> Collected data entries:

Content starts

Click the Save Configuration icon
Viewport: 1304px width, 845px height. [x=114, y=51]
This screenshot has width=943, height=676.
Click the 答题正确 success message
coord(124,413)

Content ends

> Problem statement:
Write out the records in full, exactly as they appear above.

> Output for this exercise:
Click the Save Configuration icon
Viewport: 1304px width, 845px height. [x=114, y=51]
This screenshot has width=943, height=676.
Click the 答题正确 success message
coord(124,413)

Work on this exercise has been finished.